Entries shown:
════════

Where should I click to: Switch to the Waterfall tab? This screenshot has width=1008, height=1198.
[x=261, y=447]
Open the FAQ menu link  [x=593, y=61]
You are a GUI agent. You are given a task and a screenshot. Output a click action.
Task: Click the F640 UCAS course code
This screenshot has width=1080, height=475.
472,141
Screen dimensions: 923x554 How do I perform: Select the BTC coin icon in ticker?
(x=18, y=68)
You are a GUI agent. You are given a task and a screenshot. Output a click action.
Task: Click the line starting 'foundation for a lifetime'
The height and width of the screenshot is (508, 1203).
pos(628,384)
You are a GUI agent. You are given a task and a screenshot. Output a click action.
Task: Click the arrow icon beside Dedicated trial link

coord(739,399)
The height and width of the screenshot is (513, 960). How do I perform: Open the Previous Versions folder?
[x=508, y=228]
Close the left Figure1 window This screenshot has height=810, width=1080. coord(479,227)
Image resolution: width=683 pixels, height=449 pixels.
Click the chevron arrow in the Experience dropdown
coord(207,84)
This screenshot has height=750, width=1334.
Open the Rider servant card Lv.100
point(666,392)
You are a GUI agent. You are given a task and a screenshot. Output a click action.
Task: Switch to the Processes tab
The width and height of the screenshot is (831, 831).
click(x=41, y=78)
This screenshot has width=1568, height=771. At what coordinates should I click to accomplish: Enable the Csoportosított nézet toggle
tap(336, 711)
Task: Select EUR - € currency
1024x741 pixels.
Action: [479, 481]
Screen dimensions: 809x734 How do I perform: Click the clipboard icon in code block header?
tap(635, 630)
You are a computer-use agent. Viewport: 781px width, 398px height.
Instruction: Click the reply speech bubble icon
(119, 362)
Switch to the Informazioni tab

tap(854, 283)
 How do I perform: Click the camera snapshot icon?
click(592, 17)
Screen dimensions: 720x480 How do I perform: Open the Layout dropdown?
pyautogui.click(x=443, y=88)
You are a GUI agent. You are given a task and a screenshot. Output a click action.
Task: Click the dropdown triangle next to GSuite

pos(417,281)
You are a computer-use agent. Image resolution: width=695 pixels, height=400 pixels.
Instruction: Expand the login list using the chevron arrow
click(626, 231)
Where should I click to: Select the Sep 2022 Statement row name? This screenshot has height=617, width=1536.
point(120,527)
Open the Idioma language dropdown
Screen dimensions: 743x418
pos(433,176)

════════

Prompt: All of the material above should be repeated exactly.

Reply:
Where should I click to: Switch to the Waterfall tab? This screenshot has width=1008, height=1198.
[x=261, y=447]
Open the FAQ menu link  [x=593, y=61]
You are a GUI agent. You are given a task and a screenshot. Output a click action.
Task: Click the F640 UCAS course code
This screenshot has width=1080, height=475.
472,141
Screen dimensions: 923x554 How do I perform: Select the BTC coin icon in ticker?
(x=18, y=68)
You are a GUI agent. You are given a task and a screenshot. Output a click action.
Task: Click the line starting 'foundation for a lifetime'
The height and width of the screenshot is (508, 1203).
pos(628,384)
You are a GUI agent. You are given a task and a screenshot. Output a click action.
Task: Click the arrow icon beside Dedicated trial link

coord(739,399)
The height and width of the screenshot is (513, 960). How do I perform: Open the Previous Versions folder?
[x=508, y=228]
Close the left Figure1 window This screenshot has height=810, width=1080. coord(479,227)
Image resolution: width=683 pixels, height=449 pixels.
Click the chevron arrow in the Experience dropdown
coord(207,84)
This screenshot has height=750, width=1334.
Open the Rider servant card Lv.100
point(666,392)
You are a GUI agent. You are given a task and a screenshot. Output a click action.
Task: Switch to the Processes tab
The width and height of the screenshot is (831, 831).
click(x=41, y=78)
This screenshot has width=1568, height=771. At what coordinates should I click to accomplish: Enable the Csoportosított nézet toggle
tap(336, 711)
Task: Select EUR - € currency
1024x741 pixels.
Action: [479, 481]
Screen dimensions: 809x734 How do I perform: Click the clipboard icon in code block header?
tap(635, 630)
You are a computer-use agent. Viewport: 781px width, 398px height.
Instruction: Click the reply speech bubble icon
(119, 362)
Switch to the Informazioni tab

tap(854, 283)
 How do I perform: Click the camera snapshot icon?
click(592, 17)
Screen dimensions: 720x480 How do I perform: Open the Layout dropdown?
pyautogui.click(x=443, y=88)
You are a GUI agent. You are given a task and a screenshot. Output a click action.
Task: Click the dropdown triangle next to GSuite

pos(417,281)
You are a computer-use agent. Image resolution: width=695 pixels, height=400 pixels.
Instruction: Expand the login list using the chevron arrow
click(626, 231)
Where should I click to: Select the Sep 2022 Statement row name? This screenshot has height=617, width=1536.
point(120,527)
Open the Idioma language dropdown
Screen dimensions: 743x418
pos(433,176)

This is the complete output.